After serving in the Air Force, Barthelemy has also acted as a consultant for various aerospace companies and federal government organizations such as Boeing and the Air Force Research Laboratory. His most active role now is with the Wright Brothers Institute, which helps the Air Force and other companies with innovation. In particular, Barthelemy has an interest in collaborative innovation, which he describes as a process in which people from varying backgrounds come together to bounce ideas off one another. Barthelemy also wrote a book called “Collaborative Innovation” in 2020, which was one of the factors that led Vineyard FutureWorks co-founder Bob Johnston to reach out and connect with him.
“Bob and I are involved in many things around collaborative innovation,” Barthelemy said. Some of these efforts include having the Imagine Corps program bring together students from Dayton, Martha’s Vineyard, and the Virgin Islands, and ask them to “look into the future.” Another was Barthelemy’s recent visit to the Vineyard, where he met some of the Island’s leaders, like Dukes County Commissioner Tristan Israel, to discuss issues relating to Island communities.
Barthelemy said he has also seen a shift in young people’s aspirations. During his generation, young people had an enthusiasm for creating physical things, such as airplanes, alongside a mixture of patriotism to help the U.S. against its Cold War rival, the Soviet Union. This national enthusiasm only increased when the Soviet Union launched the first artificial satellite, Sputnik 1, into orbit in 1957. Barthelemy never saw combat while in the Air Force, but he contributed to the patriotic zeal through his research.
“There was an excitement about being in airplanes and in space, and we hadn’t landed on the moon yet,” Barthelemy said. He reminisced about how President John F. Kennedy led a “charismatic” call for people to contribute to the advancement of the U.S., which lit a fire in Barthelemy and his peers.
These days, young people are more interested in the digital realm, such as creating apps. However, there are also other changes. When Barthelemy attended MIT, it was all men. Now, around half of the MIT student population is women. Barthelemy also said recruiting young people into the Air Force, which he occasionally goes back to MIT to pitch to the students, has become harder.
This sense of change is also present at the Wright Brothers Institute, where research into artificial intelligence has been added to its repertoire. One field Barthelemy highlighted being looked at was virtual reality, which he thinks will see increased educational use in the near future.
“Let’s say you had a course on changing tires, like a vocational [course]. You have a person in the virtual world changing tires that you can couple with, and he or she can teach you like a teacher would,” Barthelemy said. “But the teacher is live, and you’re virtual, and in the middle is you, the teacher, and a fake mechanic that is showing you those ropes. Much more effective than trying to do it yourself or going to school and trying to do it, and a lot less space.”

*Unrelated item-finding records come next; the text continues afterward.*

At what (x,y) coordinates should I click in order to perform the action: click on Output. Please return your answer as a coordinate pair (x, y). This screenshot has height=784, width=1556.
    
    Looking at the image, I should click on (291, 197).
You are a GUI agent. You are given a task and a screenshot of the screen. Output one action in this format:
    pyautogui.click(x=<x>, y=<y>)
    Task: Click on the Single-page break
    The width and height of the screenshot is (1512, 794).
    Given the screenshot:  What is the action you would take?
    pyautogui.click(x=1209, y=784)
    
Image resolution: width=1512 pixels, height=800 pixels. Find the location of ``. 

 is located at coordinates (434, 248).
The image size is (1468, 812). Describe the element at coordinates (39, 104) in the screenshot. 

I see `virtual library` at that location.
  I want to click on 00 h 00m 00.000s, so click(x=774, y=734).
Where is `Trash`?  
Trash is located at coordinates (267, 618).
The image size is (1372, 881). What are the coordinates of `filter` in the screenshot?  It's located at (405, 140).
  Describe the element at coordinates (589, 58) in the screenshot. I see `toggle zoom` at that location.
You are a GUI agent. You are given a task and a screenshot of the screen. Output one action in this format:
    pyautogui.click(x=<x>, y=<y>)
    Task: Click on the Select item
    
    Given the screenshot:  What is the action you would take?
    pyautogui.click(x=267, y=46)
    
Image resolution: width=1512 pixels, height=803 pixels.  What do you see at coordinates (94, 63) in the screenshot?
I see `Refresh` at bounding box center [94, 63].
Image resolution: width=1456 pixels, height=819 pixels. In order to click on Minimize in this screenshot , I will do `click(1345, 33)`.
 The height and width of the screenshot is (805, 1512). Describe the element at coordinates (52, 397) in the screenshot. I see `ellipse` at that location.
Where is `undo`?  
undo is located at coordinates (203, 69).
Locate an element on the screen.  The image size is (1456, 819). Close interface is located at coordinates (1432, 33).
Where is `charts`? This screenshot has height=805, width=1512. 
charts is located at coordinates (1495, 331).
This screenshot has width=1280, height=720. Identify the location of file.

Barthelemy said the more technologically advanced teaching styles seem to capture the attention of today’s youth.
“They’re only 15 years old, 16, but they know what they want,” he said. “Of course, they’re probably not as worried about money as we are as adults.”
The varying experiences and technological speeds of old and young people can blend together to make brighter futures, according to Barthelemy.
“If I work with a 20-year-old, I learn so much. I think the 20-year-old probably thinks he’s going to learn from me, but actually, I’m learning a heck of a lot from him,” Barthelemy said. “Hopefully, it’s mutual.”